● INPUT DATA:
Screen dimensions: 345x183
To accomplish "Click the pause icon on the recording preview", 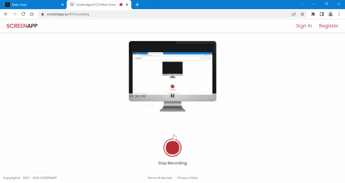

==

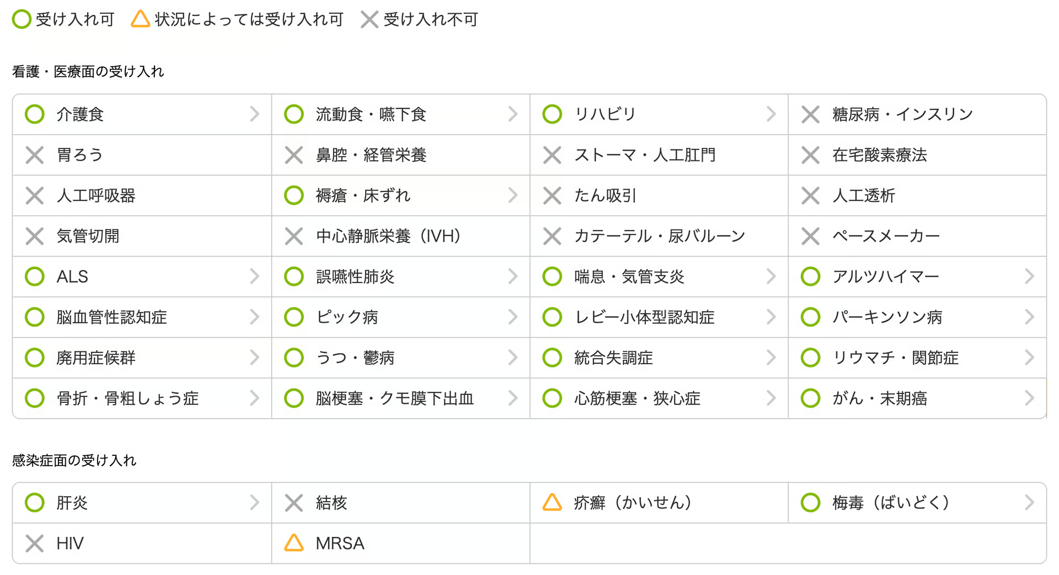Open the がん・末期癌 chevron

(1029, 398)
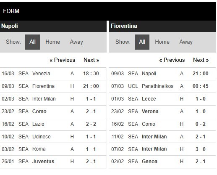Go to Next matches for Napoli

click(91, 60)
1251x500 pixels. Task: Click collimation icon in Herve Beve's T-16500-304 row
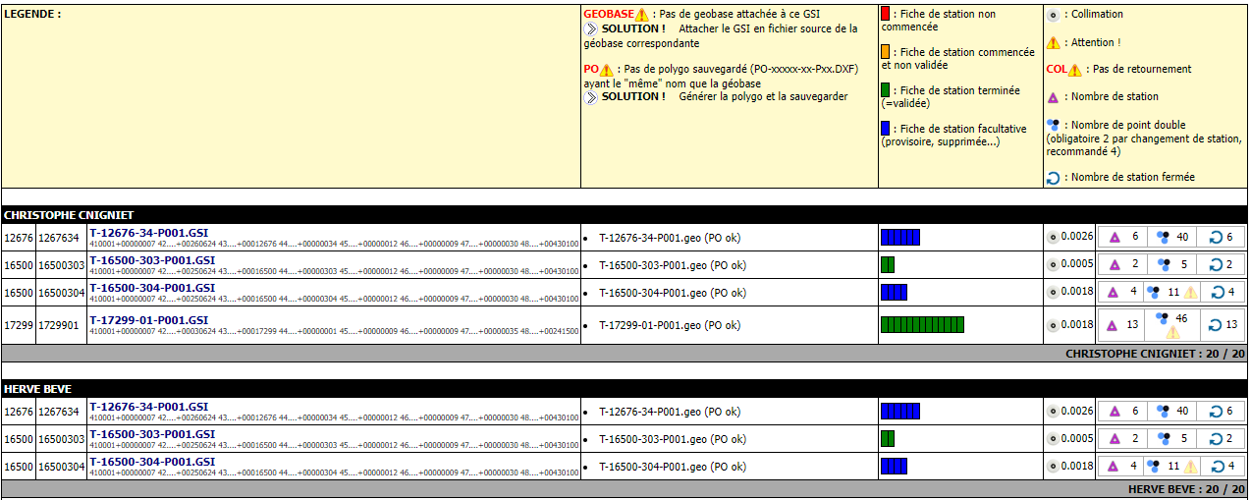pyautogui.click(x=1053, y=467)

==

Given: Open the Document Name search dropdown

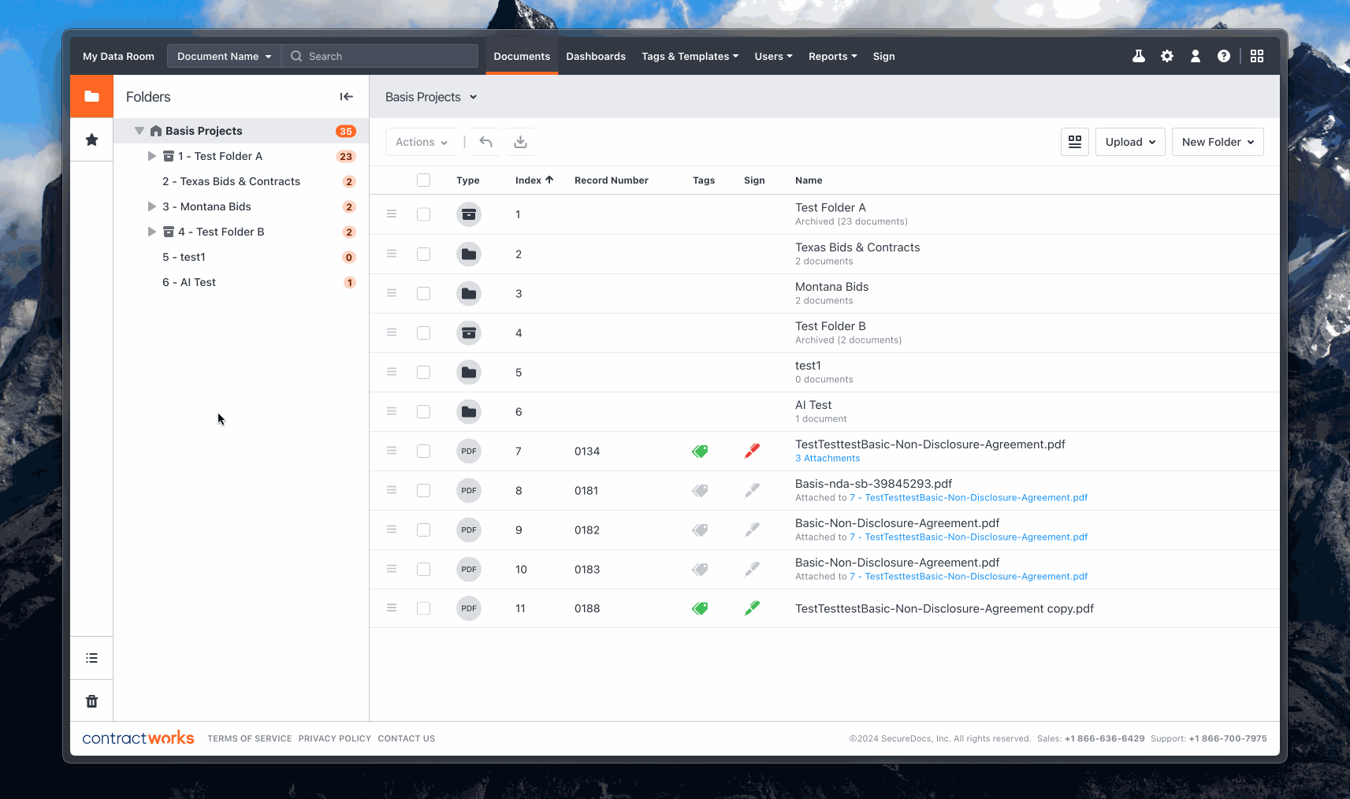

● TASK DETAILS:
Write down exactly what the lines above say, from the line holding "Screen dimensions: 345x183" through the line holding "the pause icon", and nothing more. Do not copy the pictures.

● TASK SOLUTION:
Screen dimensions: 345x183
To accomplish "Click the pause icon on the recording preview", 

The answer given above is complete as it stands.